Once you have read the data below, print all of it exactly.

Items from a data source
____

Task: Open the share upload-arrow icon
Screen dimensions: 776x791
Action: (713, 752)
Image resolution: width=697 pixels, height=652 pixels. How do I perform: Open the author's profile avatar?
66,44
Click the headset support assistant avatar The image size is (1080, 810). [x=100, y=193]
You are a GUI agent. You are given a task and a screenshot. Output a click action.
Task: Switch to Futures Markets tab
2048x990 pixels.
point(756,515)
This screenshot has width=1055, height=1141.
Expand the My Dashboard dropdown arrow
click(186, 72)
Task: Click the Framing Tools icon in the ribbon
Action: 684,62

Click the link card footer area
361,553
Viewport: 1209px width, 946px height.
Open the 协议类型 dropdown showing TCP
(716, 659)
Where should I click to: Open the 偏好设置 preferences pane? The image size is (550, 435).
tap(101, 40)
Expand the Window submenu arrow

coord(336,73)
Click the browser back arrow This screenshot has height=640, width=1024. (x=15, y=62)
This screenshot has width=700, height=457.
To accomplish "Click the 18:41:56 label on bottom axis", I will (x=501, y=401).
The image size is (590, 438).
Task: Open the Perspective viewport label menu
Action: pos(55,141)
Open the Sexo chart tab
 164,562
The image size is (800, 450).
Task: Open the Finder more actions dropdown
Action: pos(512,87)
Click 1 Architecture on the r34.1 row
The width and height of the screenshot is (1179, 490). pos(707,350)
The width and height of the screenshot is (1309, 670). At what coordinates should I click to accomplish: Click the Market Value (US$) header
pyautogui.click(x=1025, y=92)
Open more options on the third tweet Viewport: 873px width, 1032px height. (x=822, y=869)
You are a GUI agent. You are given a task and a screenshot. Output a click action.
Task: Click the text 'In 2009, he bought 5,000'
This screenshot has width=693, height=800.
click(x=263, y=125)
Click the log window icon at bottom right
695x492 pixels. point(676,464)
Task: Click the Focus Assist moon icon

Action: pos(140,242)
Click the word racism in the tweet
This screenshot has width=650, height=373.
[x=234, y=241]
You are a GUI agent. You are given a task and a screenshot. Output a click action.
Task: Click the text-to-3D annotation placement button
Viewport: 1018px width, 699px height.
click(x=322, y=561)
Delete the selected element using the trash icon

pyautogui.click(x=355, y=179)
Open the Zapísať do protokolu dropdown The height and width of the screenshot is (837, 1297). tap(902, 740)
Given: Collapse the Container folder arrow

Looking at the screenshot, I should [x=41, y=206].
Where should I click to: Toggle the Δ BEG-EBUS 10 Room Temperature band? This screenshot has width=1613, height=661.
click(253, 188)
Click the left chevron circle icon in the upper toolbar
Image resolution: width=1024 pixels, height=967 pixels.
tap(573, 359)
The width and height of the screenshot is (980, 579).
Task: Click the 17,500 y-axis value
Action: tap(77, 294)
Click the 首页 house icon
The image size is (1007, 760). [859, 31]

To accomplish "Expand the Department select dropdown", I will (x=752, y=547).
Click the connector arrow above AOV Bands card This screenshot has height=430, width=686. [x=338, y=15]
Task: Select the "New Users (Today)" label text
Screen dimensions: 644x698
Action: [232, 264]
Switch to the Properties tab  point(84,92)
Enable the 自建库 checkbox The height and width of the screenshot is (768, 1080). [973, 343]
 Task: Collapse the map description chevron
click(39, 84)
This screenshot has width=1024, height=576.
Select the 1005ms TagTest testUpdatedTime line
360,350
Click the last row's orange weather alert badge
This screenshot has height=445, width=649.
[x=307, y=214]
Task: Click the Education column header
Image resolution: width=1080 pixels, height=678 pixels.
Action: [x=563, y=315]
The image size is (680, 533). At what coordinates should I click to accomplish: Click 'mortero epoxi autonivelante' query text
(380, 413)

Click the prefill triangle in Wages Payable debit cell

____

Exercise solution:
Task: Open the share upload-arrow icon
Screen dimensions: 776x791
Action: (713, 752)
Image resolution: width=697 pixels, height=652 pixels. How do I perform: Open the author's profile avatar?
66,44
Click the headset support assistant avatar The image size is (1080, 810). [x=100, y=193]
You are a GUI agent. You are given a task and a screenshot. Output a click action.
Task: Switch to Futures Markets tab
2048x990 pixels.
point(756,515)
This screenshot has width=1055, height=1141.
Expand the My Dashboard dropdown arrow
click(186, 72)
Task: Click the Framing Tools icon in the ribbon
Action: 684,62

Click the link card footer area
361,553
Viewport: 1209px width, 946px height.
Open the 协议类型 dropdown showing TCP
(716, 659)
Where should I click to: Open the 偏好设置 preferences pane? The image size is (550, 435).
tap(101, 40)
Expand the Window submenu arrow

coord(336,73)
Click the browser back arrow This screenshot has height=640, width=1024. (x=15, y=62)
This screenshot has width=700, height=457.
To accomplish "Click the 18:41:56 label on bottom axis", I will (x=501, y=401).
The image size is (590, 438).
Task: Open the Perspective viewport label menu
Action: pos(55,141)
Open the Sexo chart tab
 164,562
The image size is (800, 450).
Task: Open the Finder more actions dropdown
Action: pos(512,87)
Click 1 Architecture on the r34.1 row
The width and height of the screenshot is (1179, 490). pos(707,350)
The width and height of the screenshot is (1309, 670). At what coordinates should I click to accomplish: Click the Market Value (US$) header
pyautogui.click(x=1025, y=92)
Open more options on the third tweet Viewport: 873px width, 1032px height. (x=822, y=869)
You are a GUI agent. You are given a task and a screenshot. Output a click action.
Task: Click the text 'In 2009, he bought 5,000'
This screenshot has width=693, height=800.
click(x=263, y=125)
Click the log window icon at bottom right
695x492 pixels. point(676,464)
Task: Click the Focus Assist moon icon

Action: pos(140,242)
Click the word racism in the tweet
This screenshot has width=650, height=373.
[x=234, y=241]
You are a GUI agent. You are given a task and a screenshot. Output a click action.
Task: Click the text-to-3D annotation placement button
Viewport: 1018px width, 699px height.
click(x=322, y=561)
Delete the selected element using the trash icon

pyautogui.click(x=355, y=179)
Open the Zapísať do protokolu dropdown The height and width of the screenshot is (837, 1297). tap(902, 740)
Given: Collapse the Container folder arrow

Looking at the screenshot, I should [x=41, y=206].
Where should I click to: Toggle the Δ BEG-EBUS 10 Room Temperature band? This screenshot has width=1613, height=661.
click(253, 188)
Click the left chevron circle icon in the upper toolbar
Image resolution: width=1024 pixels, height=967 pixels.
tap(573, 359)
The width and height of the screenshot is (980, 579).
Task: Click the 17,500 y-axis value
Action: tap(77, 294)
Click the 首页 house icon
The image size is (1007, 760). [859, 31]

To accomplish "Expand the Department select dropdown", I will (x=752, y=547).
Click the connector arrow above AOV Bands card This screenshot has height=430, width=686. [x=338, y=15]
Task: Select the "New Users (Today)" label text
Screen dimensions: 644x698
Action: [232, 264]
Switch to the Properties tab  point(84,92)
Enable the 自建库 checkbox The height and width of the screenshot is (768, 1080). [973, 343]
 Task: Collapse the map description chevron
click(39, 84)
This screenshot has width=1024, height=576.
Select the 1005ms TagTest testUpdatedTime line
360,350
Click the last row's orange weather alert badge
This screenshot has height=445, width=649.
[x=307, y=214]
Task: Click the Education column header
Image resolution: width=1080 pixels, height=678 pixels.
Action: [x=563, y=315]
The image size is (680, 533). At what coordinates should I click to accomplish: Click 'mortero epoxi autonivelante' query text
(380, 413)

Click the prefill triangle in Wages Payable debit cell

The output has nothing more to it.